:: Work to be completed ::
In the text on carbon offset projects, can you write out the passage that begins at "Carbon Neutrality publishes" and stops after "in oil production.", swapping "independent accredited organization" for "accredited third-party verifier"?
Text segment below:
Our Projects
When you buy a Certificate of Carbon Neutrality from Carbon Neutrality your money supports clean energy and other projects that reduce greenhouse gas emissions. Carbon Neutrality funds several different project types including clean energy produced by wind power; farm power which makes good use of animal wastes; and landfill gas capture, which reduces the impact of our own wastes.
We are creating a diverse emission reduction portfolio and standards vary among different emission reduction project. For instance, standards used to track the amount of carbon dioxide a new wind power facility avoids is much different than calculating the carbon dioxide absorption rates a new forest conservation project can sequester over 100 years. However, every project is conducted and verified according to one of the following appropriate standards: Voluntary Carbon Standard 2007, Green-e Climate, Chicago Climate Exchange Offset Protocols, California Climate Action Registry, EPA Climate Leaders, ISO 14064-2, and Gold Standard.
Carbon Neutrality publishes the standard to be used for each project on our website when we solicit comments for new projects, and in our annual project portfolio. All Carbon Neutrality projects are verified by an independent accredited organization according to a published offset standard.
Merit Energy Shute Creek
Sour Gas Processing Plant
Location: Wyoming
Project Highlight: Merit Energy is capturing CO2 emissions from a natural gas processing facility, and using it to replace the ground-sourced CO2 normally used in oil production.
End of Text segment.
Data extract below:
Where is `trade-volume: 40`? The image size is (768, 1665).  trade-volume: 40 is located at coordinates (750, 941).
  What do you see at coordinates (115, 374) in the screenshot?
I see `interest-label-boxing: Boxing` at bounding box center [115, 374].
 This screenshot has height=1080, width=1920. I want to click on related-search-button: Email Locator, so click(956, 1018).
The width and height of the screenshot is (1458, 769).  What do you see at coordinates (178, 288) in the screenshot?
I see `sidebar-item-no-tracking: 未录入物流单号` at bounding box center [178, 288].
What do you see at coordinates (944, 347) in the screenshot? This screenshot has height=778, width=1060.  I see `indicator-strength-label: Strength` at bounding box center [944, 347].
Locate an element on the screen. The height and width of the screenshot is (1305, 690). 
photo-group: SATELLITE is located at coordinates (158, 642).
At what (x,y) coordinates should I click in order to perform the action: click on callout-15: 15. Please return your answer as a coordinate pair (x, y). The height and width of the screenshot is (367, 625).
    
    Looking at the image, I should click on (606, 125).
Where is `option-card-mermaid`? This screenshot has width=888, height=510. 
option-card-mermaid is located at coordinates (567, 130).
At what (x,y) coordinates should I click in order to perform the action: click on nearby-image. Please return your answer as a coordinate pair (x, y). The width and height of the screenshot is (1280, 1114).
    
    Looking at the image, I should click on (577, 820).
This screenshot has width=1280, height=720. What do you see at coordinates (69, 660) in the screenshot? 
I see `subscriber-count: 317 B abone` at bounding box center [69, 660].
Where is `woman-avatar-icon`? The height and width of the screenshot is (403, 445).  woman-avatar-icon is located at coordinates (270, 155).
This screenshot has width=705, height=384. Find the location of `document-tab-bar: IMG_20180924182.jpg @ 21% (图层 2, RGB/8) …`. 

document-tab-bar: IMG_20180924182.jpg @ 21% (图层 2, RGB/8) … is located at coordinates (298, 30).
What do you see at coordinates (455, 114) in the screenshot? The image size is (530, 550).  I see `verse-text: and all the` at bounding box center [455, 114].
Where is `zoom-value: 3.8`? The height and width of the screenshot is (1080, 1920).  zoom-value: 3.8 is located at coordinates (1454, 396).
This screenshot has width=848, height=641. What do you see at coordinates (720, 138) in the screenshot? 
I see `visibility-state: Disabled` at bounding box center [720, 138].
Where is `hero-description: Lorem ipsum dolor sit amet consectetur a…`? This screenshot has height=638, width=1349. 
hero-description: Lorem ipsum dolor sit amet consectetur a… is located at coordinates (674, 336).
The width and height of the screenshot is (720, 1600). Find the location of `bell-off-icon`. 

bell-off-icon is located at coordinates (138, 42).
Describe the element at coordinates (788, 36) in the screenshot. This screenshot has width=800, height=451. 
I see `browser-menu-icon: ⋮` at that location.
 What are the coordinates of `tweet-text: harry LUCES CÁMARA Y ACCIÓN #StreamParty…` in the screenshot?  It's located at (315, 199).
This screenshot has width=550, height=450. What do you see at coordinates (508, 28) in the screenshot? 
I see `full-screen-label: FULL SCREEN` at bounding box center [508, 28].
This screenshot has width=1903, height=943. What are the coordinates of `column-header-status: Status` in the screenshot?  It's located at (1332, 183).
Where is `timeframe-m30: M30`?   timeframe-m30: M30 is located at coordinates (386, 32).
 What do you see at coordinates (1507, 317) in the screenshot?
End of Data extract.
:: Answer to the exercise ::
Carbon Neutrality publishes the standard to be used for each project on our website when we solicit comments for new projects, and in our annual project portfolio. All Carbon Neutrality projects are verified by an accredited third-party verifier according to a published offset standard.
Merit Energy Shute Creek
Sour Gas Processing Plant
Location: Wyoming
Project Highlight: Merit Energy is capturing CO2 emissions from a natural gas processing facility, and using it to replace the ground-sourced CO2 normally used in oil production.